--- start of MATERIAL ---

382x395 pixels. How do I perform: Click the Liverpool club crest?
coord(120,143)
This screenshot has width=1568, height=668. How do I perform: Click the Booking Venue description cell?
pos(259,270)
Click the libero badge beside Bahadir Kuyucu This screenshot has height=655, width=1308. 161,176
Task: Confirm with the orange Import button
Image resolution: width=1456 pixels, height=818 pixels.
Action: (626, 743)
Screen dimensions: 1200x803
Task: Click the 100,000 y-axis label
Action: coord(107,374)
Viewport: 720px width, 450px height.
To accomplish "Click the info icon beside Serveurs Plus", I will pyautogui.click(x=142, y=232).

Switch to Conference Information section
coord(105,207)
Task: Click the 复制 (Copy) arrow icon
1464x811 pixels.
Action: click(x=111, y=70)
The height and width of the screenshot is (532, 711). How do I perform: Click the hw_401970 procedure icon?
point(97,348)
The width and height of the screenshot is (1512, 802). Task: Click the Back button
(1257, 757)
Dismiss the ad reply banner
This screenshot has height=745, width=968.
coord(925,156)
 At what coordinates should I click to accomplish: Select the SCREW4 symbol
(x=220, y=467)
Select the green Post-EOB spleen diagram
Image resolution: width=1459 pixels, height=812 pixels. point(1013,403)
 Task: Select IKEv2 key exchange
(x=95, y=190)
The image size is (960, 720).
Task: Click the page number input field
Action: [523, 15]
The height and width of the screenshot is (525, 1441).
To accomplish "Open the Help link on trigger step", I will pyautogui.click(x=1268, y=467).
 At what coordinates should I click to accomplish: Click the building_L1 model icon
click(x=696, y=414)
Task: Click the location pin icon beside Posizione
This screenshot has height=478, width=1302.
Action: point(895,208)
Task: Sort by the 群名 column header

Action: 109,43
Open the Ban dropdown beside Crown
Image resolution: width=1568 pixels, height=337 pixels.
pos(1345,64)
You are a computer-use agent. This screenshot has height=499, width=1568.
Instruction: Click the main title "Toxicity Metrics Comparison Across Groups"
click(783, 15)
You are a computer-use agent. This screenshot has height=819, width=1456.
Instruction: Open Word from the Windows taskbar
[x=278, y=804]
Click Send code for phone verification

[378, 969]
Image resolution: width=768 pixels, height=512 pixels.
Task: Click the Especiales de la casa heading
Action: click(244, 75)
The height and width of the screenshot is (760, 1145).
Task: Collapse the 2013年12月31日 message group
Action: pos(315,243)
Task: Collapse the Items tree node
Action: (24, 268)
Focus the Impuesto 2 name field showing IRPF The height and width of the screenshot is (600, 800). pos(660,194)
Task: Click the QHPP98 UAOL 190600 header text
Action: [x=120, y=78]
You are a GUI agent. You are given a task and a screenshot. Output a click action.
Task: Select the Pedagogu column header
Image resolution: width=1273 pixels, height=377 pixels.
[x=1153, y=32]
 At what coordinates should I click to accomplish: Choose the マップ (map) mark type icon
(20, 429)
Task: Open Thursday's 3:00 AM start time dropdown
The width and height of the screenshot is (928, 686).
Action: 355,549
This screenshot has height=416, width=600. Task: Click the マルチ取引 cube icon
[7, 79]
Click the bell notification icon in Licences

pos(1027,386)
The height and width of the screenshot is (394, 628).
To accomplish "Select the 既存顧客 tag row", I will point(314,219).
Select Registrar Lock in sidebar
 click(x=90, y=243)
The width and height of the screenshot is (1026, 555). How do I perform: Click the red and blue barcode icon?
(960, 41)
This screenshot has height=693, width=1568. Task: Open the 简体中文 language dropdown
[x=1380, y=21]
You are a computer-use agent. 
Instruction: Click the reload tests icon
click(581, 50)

--- end of MATERIAL ---

## WHAT NEEDS TO BE DONE
Pick out each line of the data above that contains the word "will" and copy it in full.

## FINAL RESULT
To accomplish "Click the info icon beside Serveurs Plus", I will pyautogui.click(x=142, y=232).
To accomplish "Open the Help link on trigger step", I will pyautogui.click(x=1268, y=467).
To accomplish "Select the 既存顧客 tag row", I will point(314,219).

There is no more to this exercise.